Worked out for your place at today's sunrise, the moment a Hindu day begins. These elements shift through the day and differ by location, so for ritual timing confirm against a local Panchang.
What a Panchang actually is
Panchang means “five limbs”. They are the five quantities that describe a Hindu calendar day: the tithi, the vara (weekday), the nakshatra, the yoga and the karana. Each one is a precise angle in the sky. Once you can find the longitude of the sun and the moon, all five fall out of simple arithmetic.
Tithi · the lunar day
A tithi is the time it takes the moon to gain twelve degrees on the sun. There are thirty in a lunar month. The waxing half, from new moon to full, is the bright fortnight, Shukla paksha. The waning half is the dark fortnight, Krishna paksha. The dial above places the new moon at the top and the full moon at the bottom, and the moon marker sweeps the gap.
elongation = (moon_longitude - sun_longitude) mod 360 tithi = floor(elongation / 12) + 1 // 1 to 30 paksha = tithi ≤ 15 ? Shukla (waxing) : Krishna (waning)
Nakshatra · the lunar mansion
The sky is divided into twenty-seven nakshatras, each thirteen degrees and twenty minutes wide. The nakshatra is simply the one the moon sits in. This is measured against the fixed stars, the sidereal zodiac, so the moon’s tropical longitude is first corrected by the ayanamsa before the wheel above is read.
sidereal_moon = (moon_longitude - ayanamsa) mod 360 nakshatra = floor(sidereal_moon / 13.3333) + 1 // 1 to 27
Yoga and Karana
The yoga is read from the combined longitude of the sun and the moon, again in twenty-seven steps. The karana is half a tithi, so there are sixty across the lunar month, named in a fixed cycle of eleven.
yoga = floor(((sidereal_sun + sidereal_moon) mod 360) / 13.3333) + 1 // 1 to 27 karana = floor(elongation / 6) + 1 // 1 to 60
Ayanamsa · fixed stars versus the seasons
Western astronomy measures longitude from the equinox, which drifts slowly against the stars over twenty-six thousand years. The Hindu calendar measures from the stars themselves. The gap between the two is the ayanamsa. We use the Lahiri standard, the official Indian value, in its linear form, which is good to within an arcminute and far finer than a nakshatra boundary needs.
ayanamsa ≈ 23.85 + 0.013972 × (year - 2000) // degrees // about 24.22° through 2026
Where the day begins
A Hindu day begins at sunrise, where the Western day begins at midnight. The weekday and the day’s ruling tithi are both read at the moment the sun’s upper edge clears the horizon. We compute that with the standard sunrise equation, taking the sun’s centre at minus fifty minutes of arc to allow for refraction and the sun’s own width.

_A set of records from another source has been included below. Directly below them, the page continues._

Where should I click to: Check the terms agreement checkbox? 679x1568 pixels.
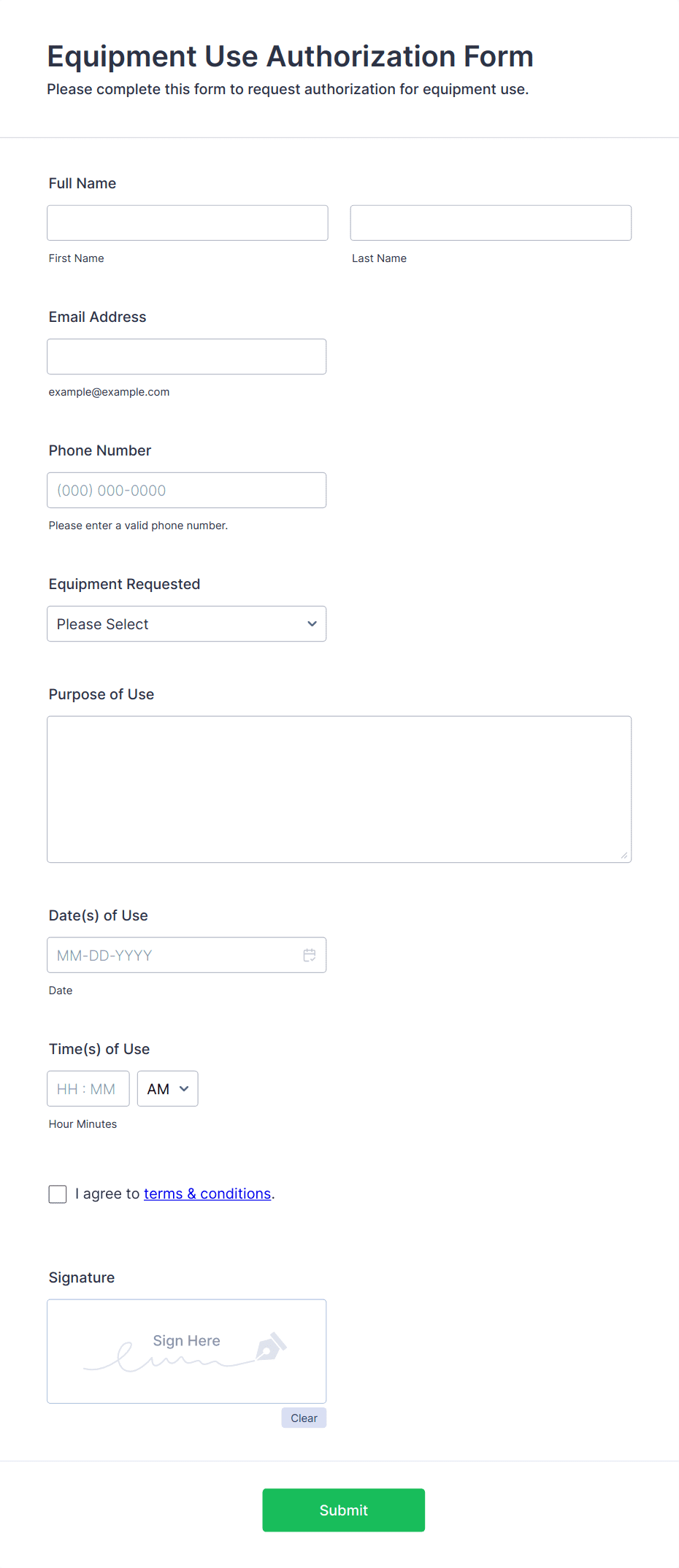tap(58, 1194)
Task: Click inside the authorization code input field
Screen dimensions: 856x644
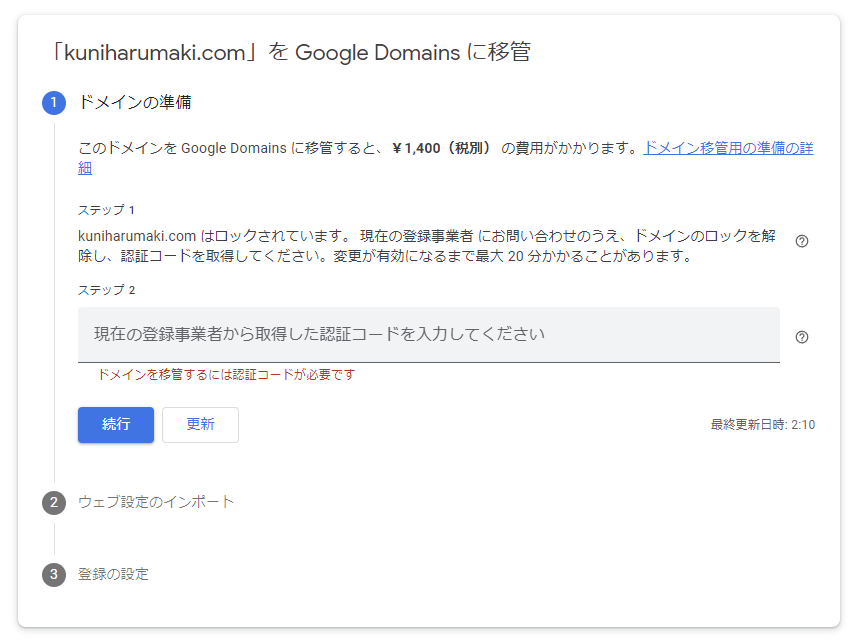Action: pos(429,335)
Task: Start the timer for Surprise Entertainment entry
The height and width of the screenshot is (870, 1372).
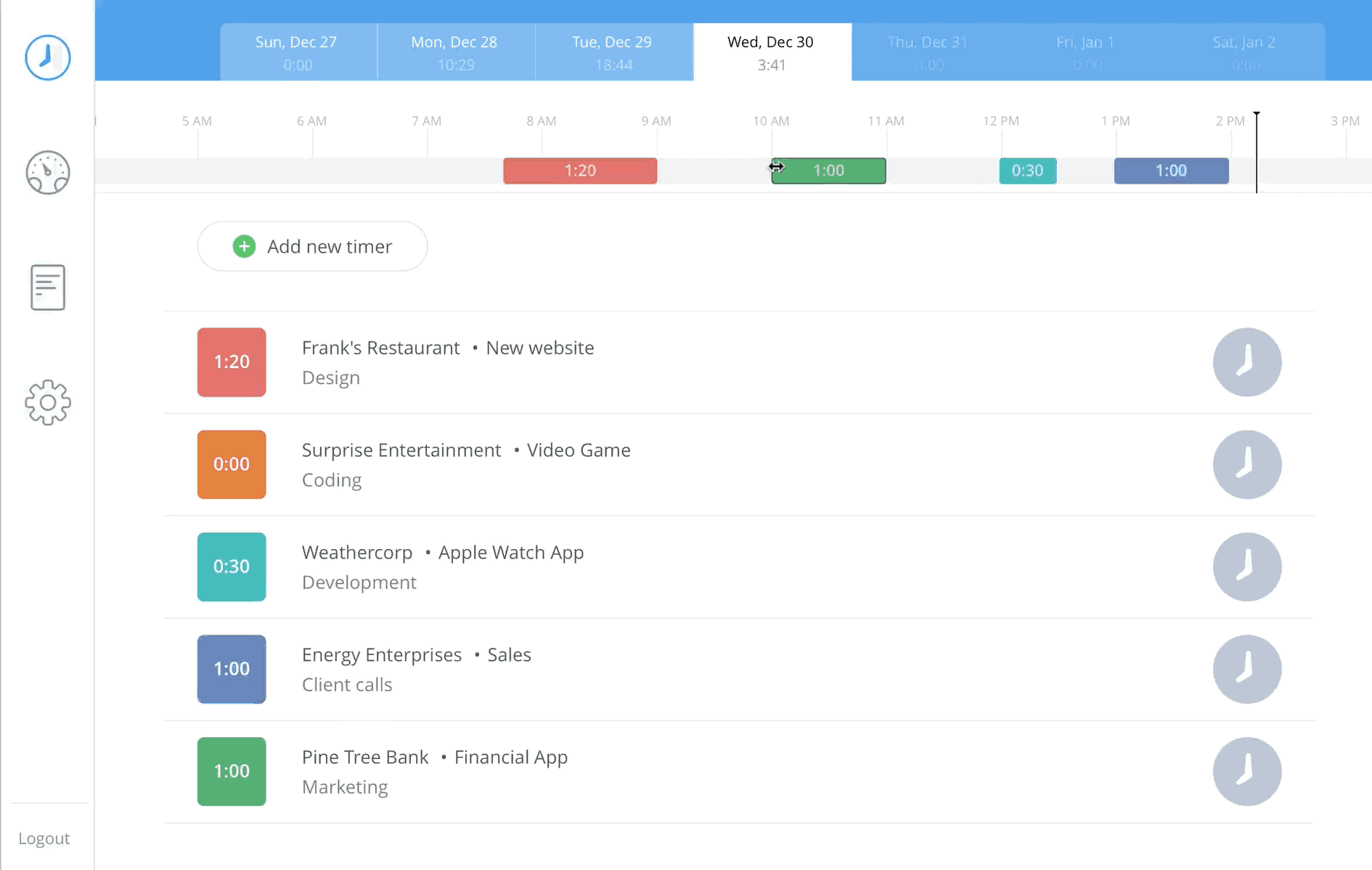Action: tap(1246, 465)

It is good to about a minute. Pick a place and see today’s figures.
Verification
A method is only worth trusting if it reproduces dates that are already settled. The table below is computed live, in this page, at Adelaide sunrise, and checked against the published 2026 Panchang. If anything ever drifts, you will see it here rather than be told it is fine.
| Date | Established | Computed here | Result |
|---|
What we do not claim
The sunrise is geometric. It does not account for your altitude or hills on the horizon, so a real sunrise can differ by a minute or two.

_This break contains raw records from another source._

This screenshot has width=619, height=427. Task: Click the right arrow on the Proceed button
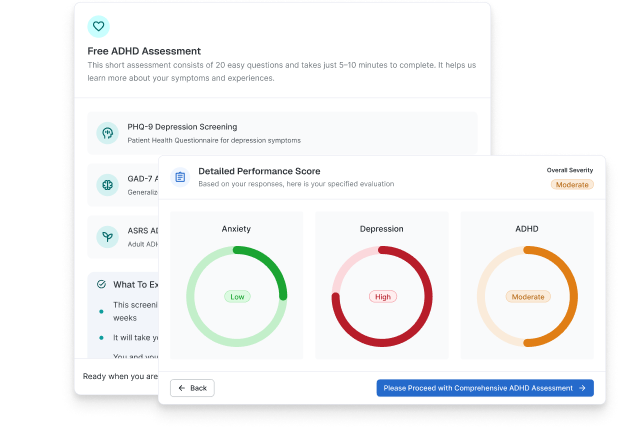click(x=582, y=388)
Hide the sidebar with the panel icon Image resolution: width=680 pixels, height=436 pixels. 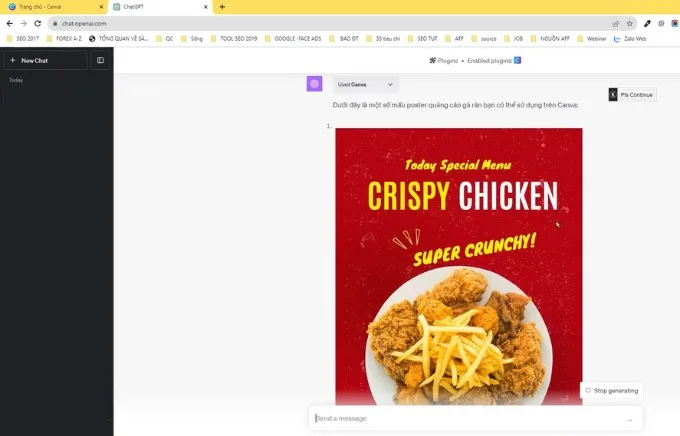[x=100, y=60]
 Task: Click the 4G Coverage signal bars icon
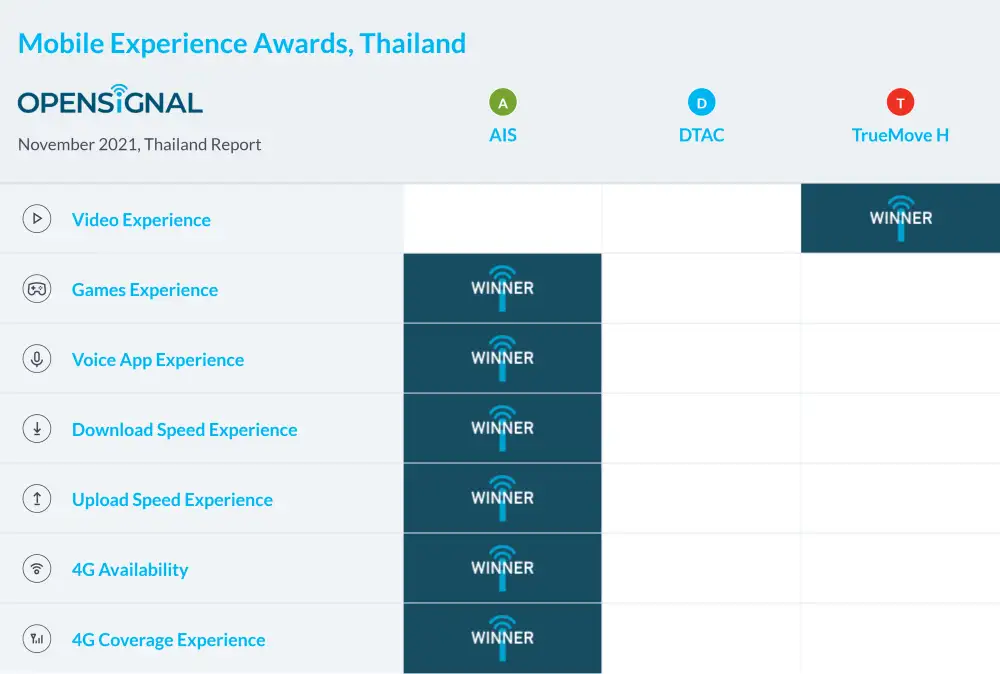[x=37, y=639]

The instantaneous readout above is for this exact moment. A calendar day takes the tithi running at sunrise at a reference longitude, which is why the day’s observance can fall on a different date from the live tithi at your screen.
A few festivals turn on a special time of day rather than sunrise, such as Krishna’s midnight birth at Janmashtami or the midday window at Ganesh Chaturthi. Those follow the published Panchang rather than this engine, so we never ship a wrong date.
For ritual precision, a local Panchang prepared for your exact place remains the right reference. This page is built for everyday understanding and for showing the working.
Sources
Solar and lunar positions come from the open astronomy-engine library, which implements the VSOP87 theory for the sun and an ELP2000-based series for the moon. The sidereal correction uses the Lahiri (Chitrapaksha) ayanamsa, the standard adopted by the Indian calendar reform. The sunrise calculation follows the widely used sunrise equation. No external service is called; the arithmetic runs entirely in your browser.